Emilie Wren Arralis Technologies
Emilie Wren is vice president, U.S. Operations for Arralis Technologies, a leader in advanced millimeter-wave technology. The company operates in the communications, satellite, aerospace and defense markets with locations in the United Kingdom, Ireland and Daytona Beach Wren has been in the position for two years.
What implications do you see for your organization resulting from the coronavirus and how are you mitigating the potential risks and challenges?
The supply chain issues caused by COVID have had the biggest issue on us and our customers. The ongoing global delay in circuit boards has prevented a lot of companies from finishing products that were to be launched in 2021. For Arralis, we have a delay in ability to scale the production volume due to these issues. The Arralis team has done a great job of finding alternate suppliers and continuing to improve the design work on our products. We are currently building a new transceiver with components which we can source immediately. Thankfully, there is an understanding in the space industry of these issues and our customers are dealing with the same concerns.

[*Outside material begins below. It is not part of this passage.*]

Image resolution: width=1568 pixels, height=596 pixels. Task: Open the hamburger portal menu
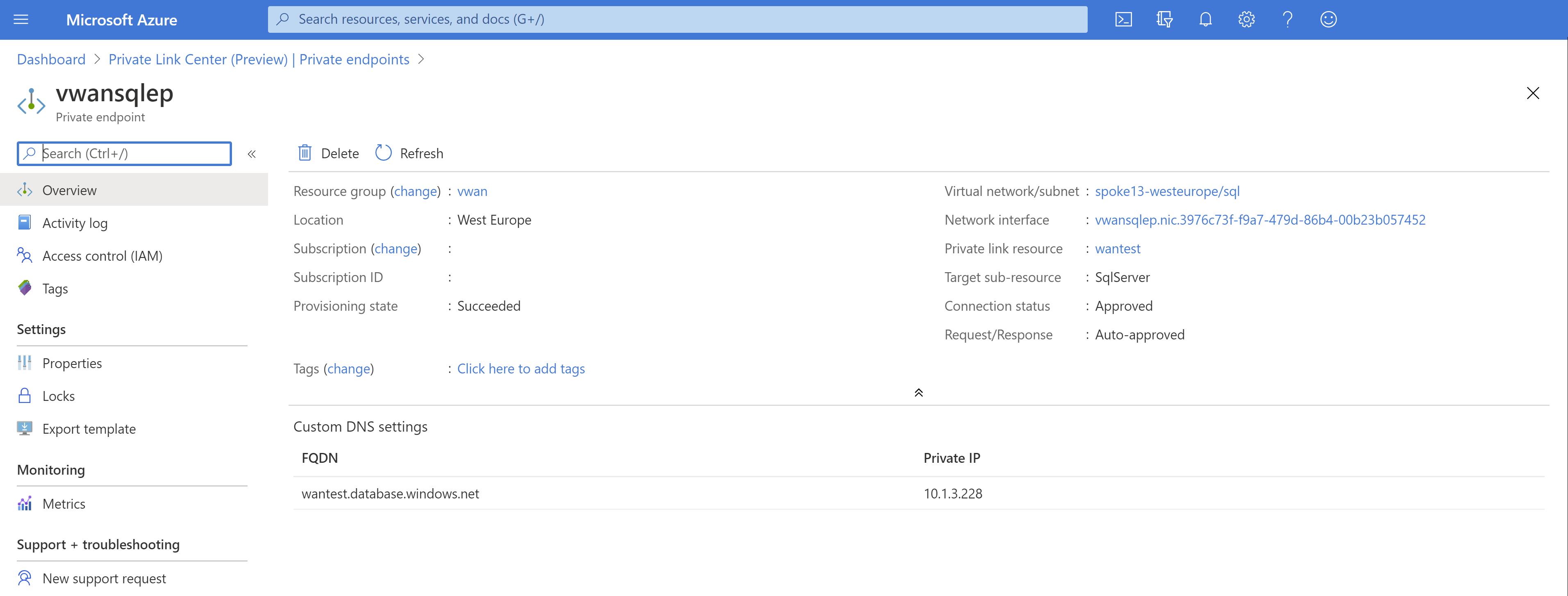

What actions have you taken or will take to return to the growth expectations you had as 2019 ended? When will it be achieved?
Our plan for early 2020 was to have a team of 6 and be engaged with at least three major satellite makers to supply their communication platform. Unfortunately, in January of 2021 we were a team of two and had spoken to satellite manufacturers, but with lack of engineering resources in the states, we were not able to provide the needed products. I am proud to say we are on course for adding three engineers by the end of Quarter 1 2022 and have already begun the discussions with at least four globally known satellite makers.
An organization’s culture flows from the top down. What leadership skills do you find effective in promoting the agency’s mission and vision to employees, clients and customers?
Transparency on the good and on the bad and honesty about the path forward — with everyone internally and externally. Since Arralis is a small organization, we must trust our team to not only do their job but help with any aspect of the growth of the company. Without transparency on the challenges, transparency on the wins and honesty about what we are doing and where we are going, the team doesn’t have buy-in on the vision of the company. I truly value the culture we have and anyone who joins our team or works with our customers shares this intrinsic belief.
At EVOLVE we have a shared belief that leaders develop their success skills by overcoming the challenges and adversity they face. Do you believe that hypothesis and if so, what adversity have you faced and overcome that helped put you where you are today?
Absolutely. I believe the challenges we face as leaders and humans help us grow into the person we will be come. When I was in college, for several reasons, I had to drop out. I had no education, no real job experience, and no path to success in sight. I went to a job interview for a call center agent with laryngitis and no voice. I was barely out of the parking lot when I got the call I was hired! To this day, I do not know why they chose me but what I learned after getting that job is that attitude is more important than experience and education. I was willing to learn and willing to work whatever shift they needed, and it paid off. I worked for that company for almost 10 years, finished my education while working for them and ended up running seven offices for the company. I am still in contact with the manager that helped me blossom into a leader and took a chance on a kid with no experience and no voice.
What closing comments or counsel would you offer to emerging business leaders and entrepreneurs to continue their path to success?
The famous quote from Richard Branson, “If somebody offers you an amazing opportunity but you are not sure you can do it, say yes – then learn how to do it later!” applies. When I joined Arralis, I had zero experience in the space industry. I knew nothing of the “black magic” of Radio Frequency Engineering and math was always my worst subject. Suddenly, I am working for a highly technical company who provides components for satellites. Our customers are some of the biggest names in the world and I have had to learn to find my voice not being as experienced or knowledgeable in the industry. I trust my team as experts in the industry and guide conversations with customers so the experts on their team are supplied with the correct information from ours. You do not have to be an expert to be successful. All you need is to bring in the right people around you, be honest about what you know and what you don’t and trust your team to be as passionate about the company as you are.